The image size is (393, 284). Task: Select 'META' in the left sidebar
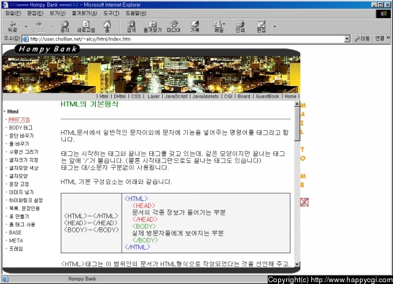15,240
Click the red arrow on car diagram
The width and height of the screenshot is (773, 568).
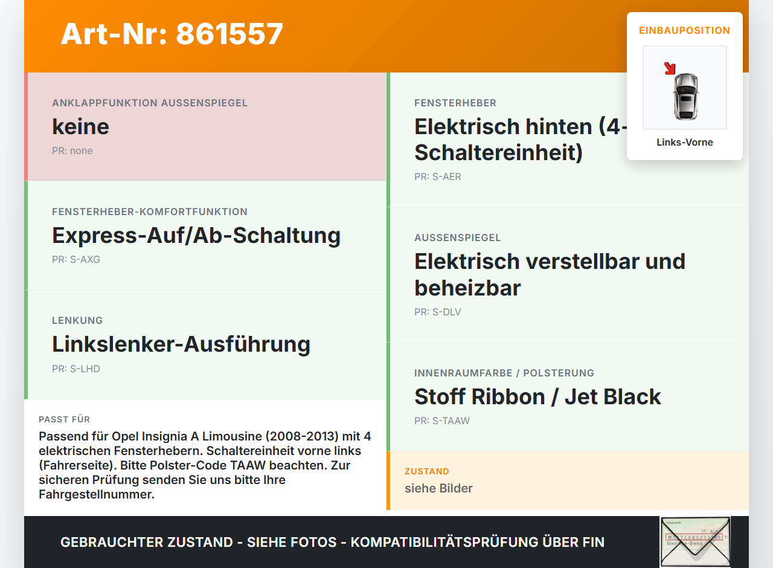pyautogui.click(x=670, y=68)
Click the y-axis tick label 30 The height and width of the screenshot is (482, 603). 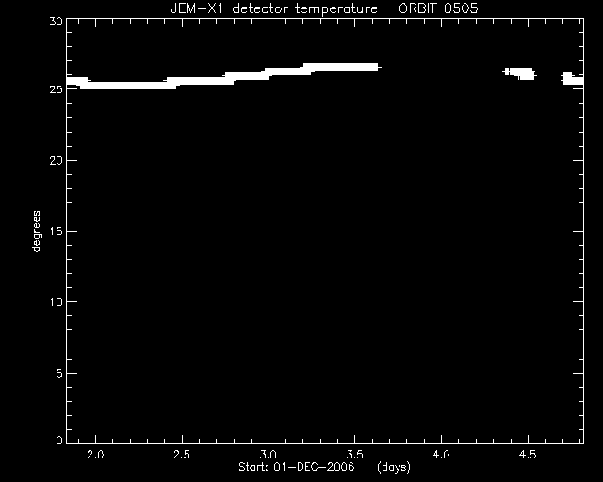click(x=56, y=22)
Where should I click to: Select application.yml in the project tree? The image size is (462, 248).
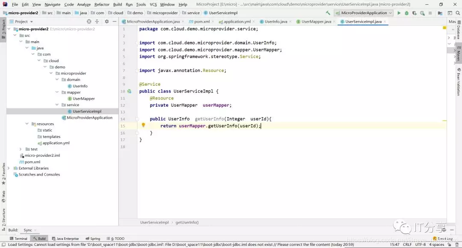point(56,143)
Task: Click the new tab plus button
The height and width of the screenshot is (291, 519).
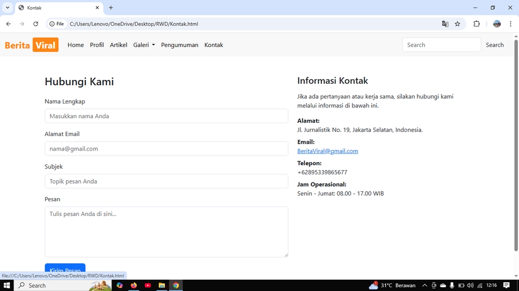Action: coord(111,8)
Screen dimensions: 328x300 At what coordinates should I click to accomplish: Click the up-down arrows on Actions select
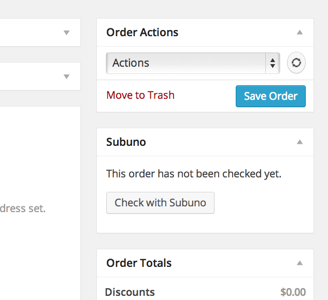(273, 63)
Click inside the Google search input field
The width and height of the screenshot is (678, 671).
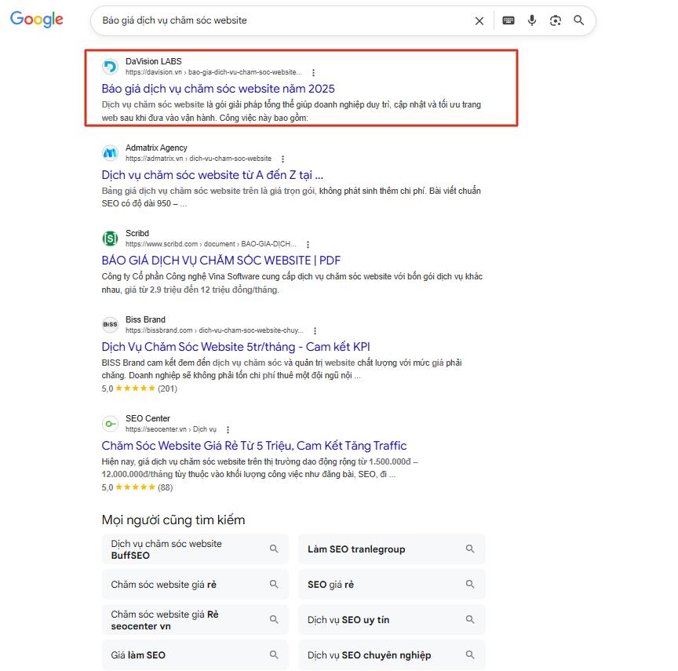[283, 20]
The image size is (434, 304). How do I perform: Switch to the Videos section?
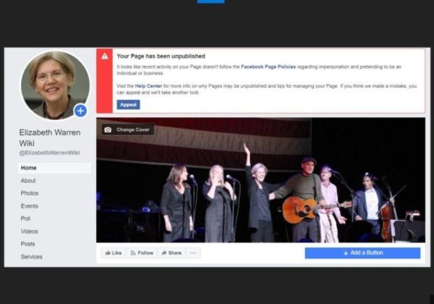pos(30,231)
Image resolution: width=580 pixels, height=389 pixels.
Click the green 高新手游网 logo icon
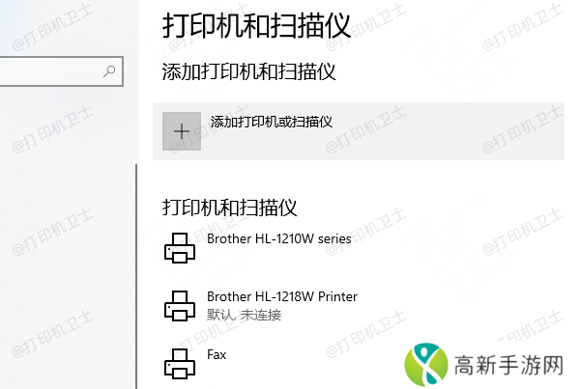(x=425, y=364)
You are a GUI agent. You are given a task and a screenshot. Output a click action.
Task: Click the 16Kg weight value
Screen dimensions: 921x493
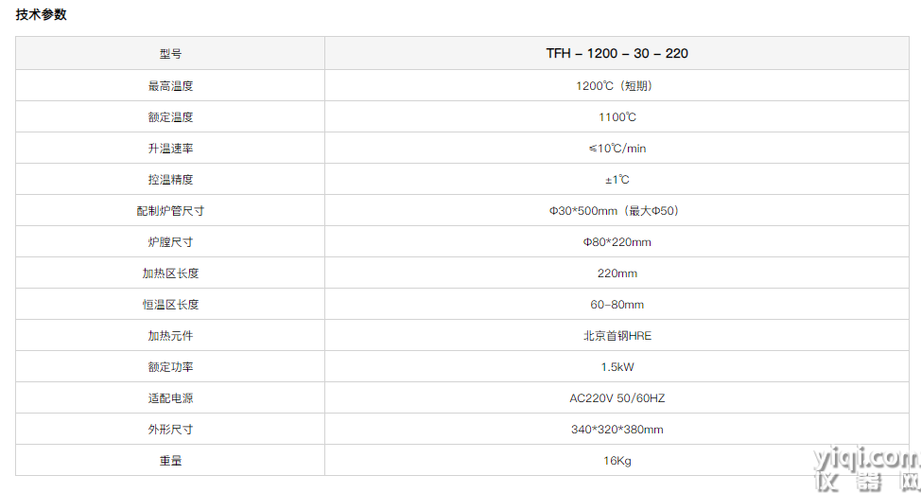(x=617, y=460)
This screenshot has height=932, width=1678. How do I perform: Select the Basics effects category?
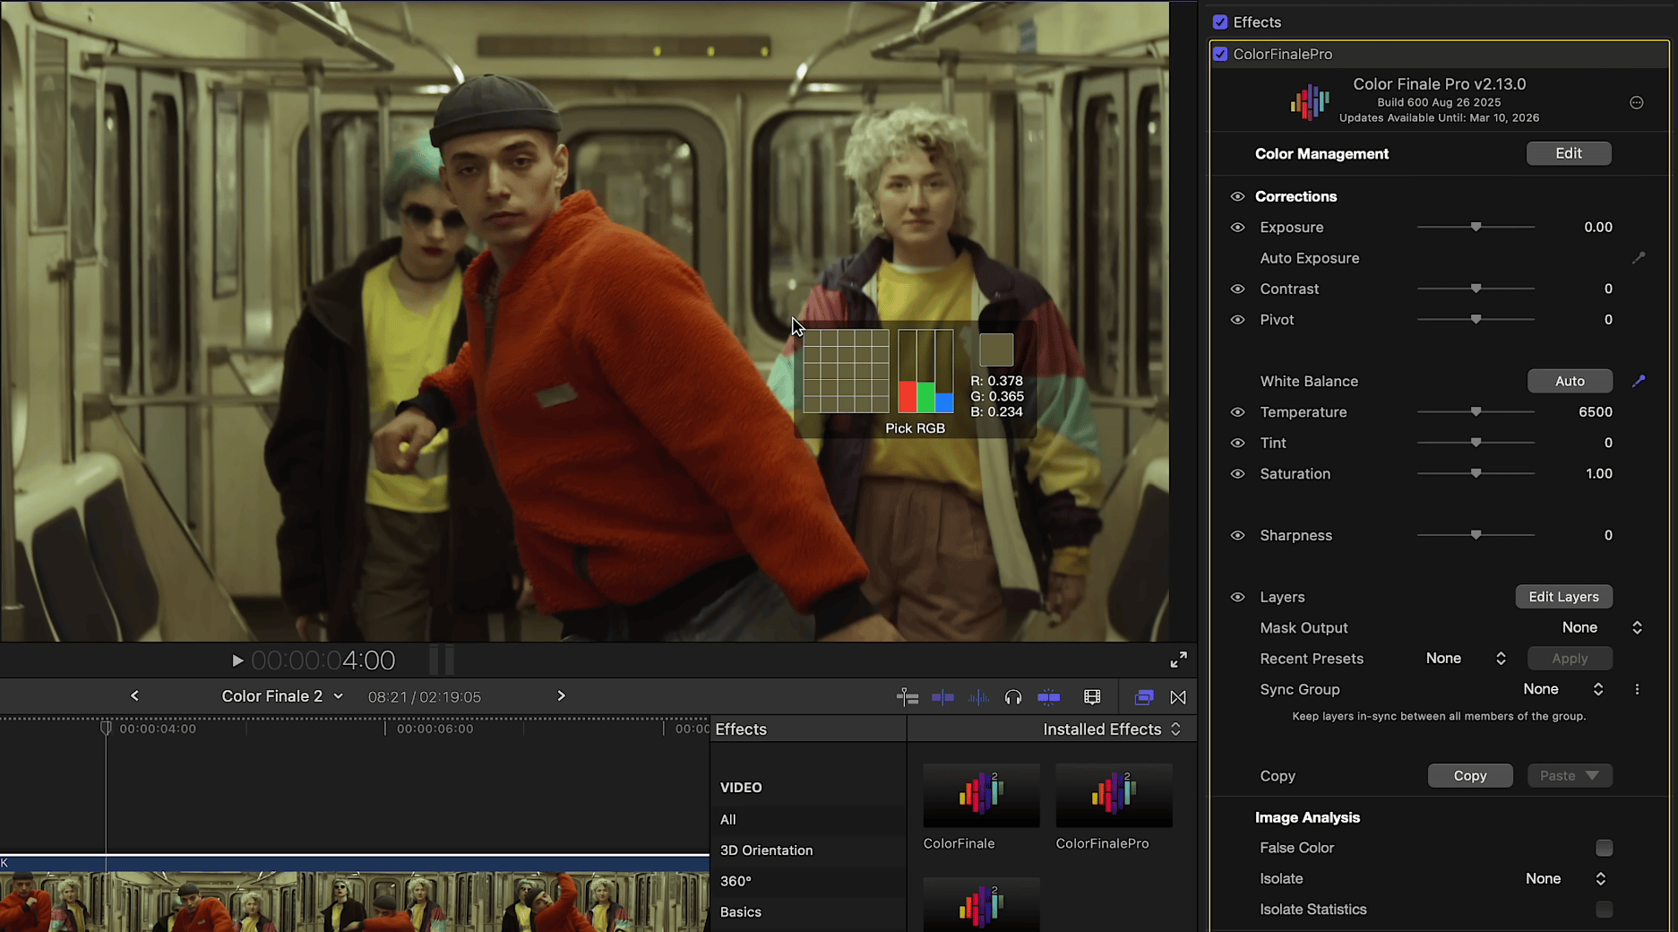740,911
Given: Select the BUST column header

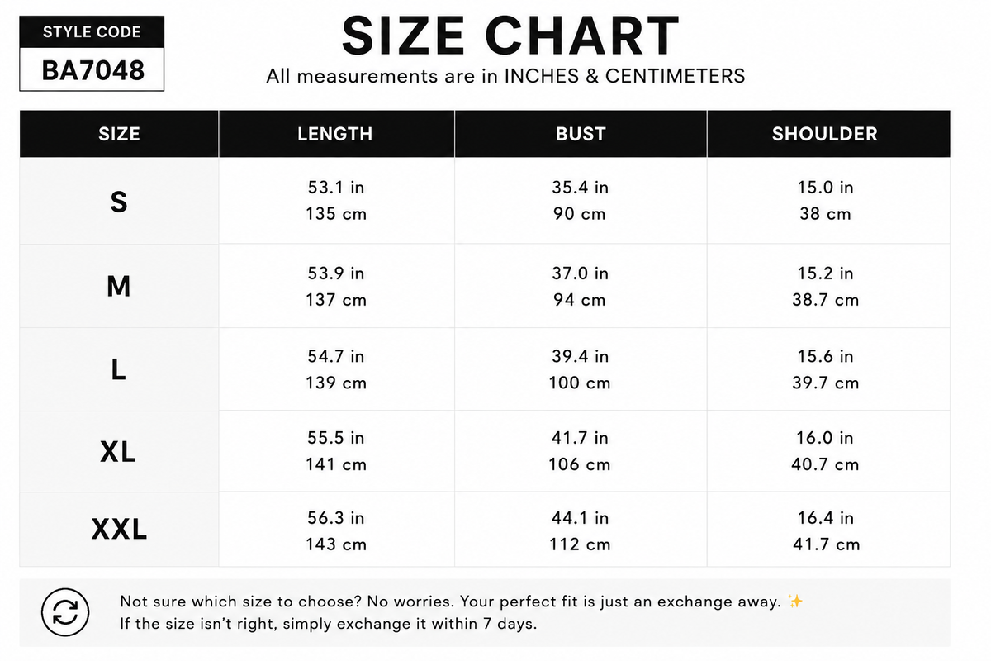Looking at the screenshot, I should pos(581,134).
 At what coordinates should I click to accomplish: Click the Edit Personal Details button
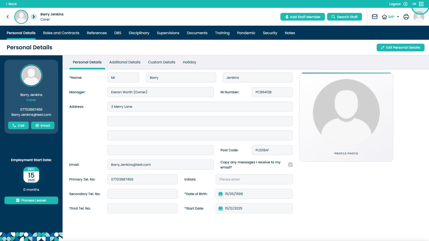pos(400,47)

■ ■ ■ ■

## EXERCISE DESCRIPTION
Write out exactly the lines from the line that contains "The image size is (434, 304)." to the last line of the material above, both included; pictures do not belong in the copy.

## SOLUTION TO THIS EXERCISE
The image size is (434, 304). How do I perform: Switch to the Videos section?
pos(30,231)
Image resolution: width=580 pixels, height=389 pixels.
Click the green 高新手游网 logo icon
(x=425, y=364)
You are a GUI agent. You are given a task and a screenshot. Output a click action.
Task: Click the 16Kg weight value
Screen dimensions: 921x493
(x=617, y=460)
This screenshot has height=932, width=1678. How do I perform: Select the Basics effects category?
740,911
Given: Select the BUST column header

Looking at the screenshot, I should pos(581,134).
 At what coordinates should I click to accomplish: Click the Edit Personal Details button
pos(400,47)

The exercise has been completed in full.